▶ EXERCISE TEXT
··········

COMPARATIVE STUDY
JOURNAL ARTICLE

Executive functioning in children: a comparison of hospitalised ODD and ODD/ADHD children and normal controls

Stephanie H M van Goozen, Peggy T Cohen-Kettenis, Heddeke Snoek, Walter Matthys, Hanna Swaab-Barneveld, Herman van Engeland
Journal of Child Psychology and Psychiatry, and Allied Disciplines 2004, 45 (2): 284-92
14982242

BACKGROUND: Deficits in executive functioning are supposed to have a predisposing influence on impulsive or aggressive behaviour. We tested the hypothesis that oppositional-defiant disorder (ODD) children with or without attention deficit hyperactivity disorder (ADHD) have problems in executive functioning.

METHOD: Seventy-seven 7- to 12-year-old children (15 ODD, 26 ODD/ADHD, and 36 normal controls), all with normal IQ, completed 7 neuropsychological measures of executive functioning, assessing the abilities of set shifting, planning, working memory, inhibition/attention, and impulsivity. Some of these tasks involved the possibility of monetary rewards with a view to testing the prediction of a specific motivational inhibitory deficit.

RESULTS: We found no evidence of deficits in working memory, planning, inhibition, or impulsivity. However, the ODD/ADHD group was worse than the normal control (NC) group in set shifting, and both the ODD and ODD/ADHD groups performed worse on a response perseveration task. Moreover, on the basis of one variable derived from a motivational inhibition task, 77% of the children could be correctly classified as ODD or NC.

CONCLUSIONS: The findings do not support the hypothesis that ODD and ODD/ADHD children have a deficit in executive inhibitory control; rather, they emphasise that they have problems in regulating their behaviour under motivational inhibitory conditions.

··········

▶ RAW DATA
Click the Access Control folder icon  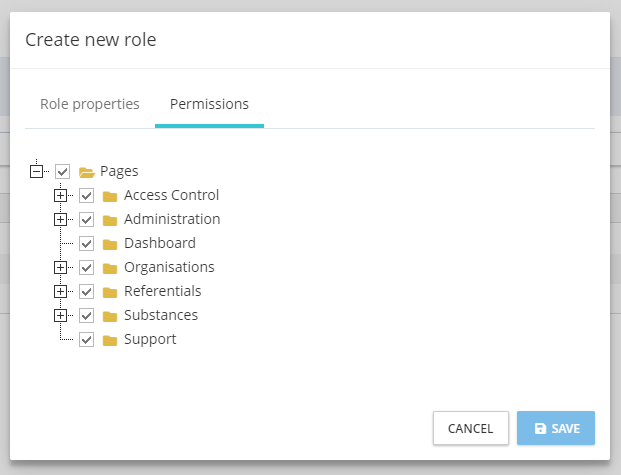(x=110, y=196)
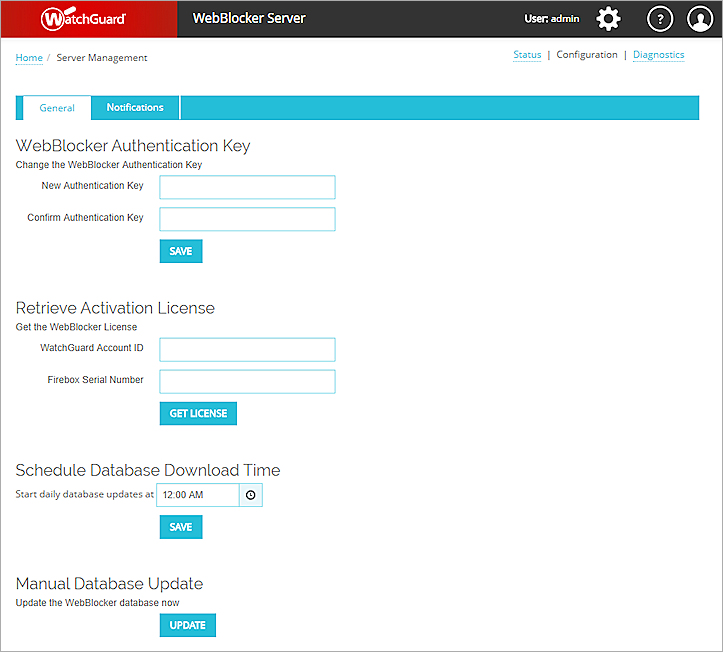
Task: Click the New Authentication Key field
Action: click(247, 187)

··········

▶ EXERCISE INSTRUCTIONS
1. According to the study abstract, how many children took part in the study?
2. Please explain, using the study abstract, why some of the tasks offered the chance of monetary rewards.
The data come from a separate source and are not part of the study abstract.

▶ ANSWER SET
1. Seventy-seven children took part: 15 ODD, 26 ODD/ADHD, and 36 normal controls.

2. Some tasks involved possible monetary rewards so the researchers could test the prediction of a specific motivational inhibitory deficit.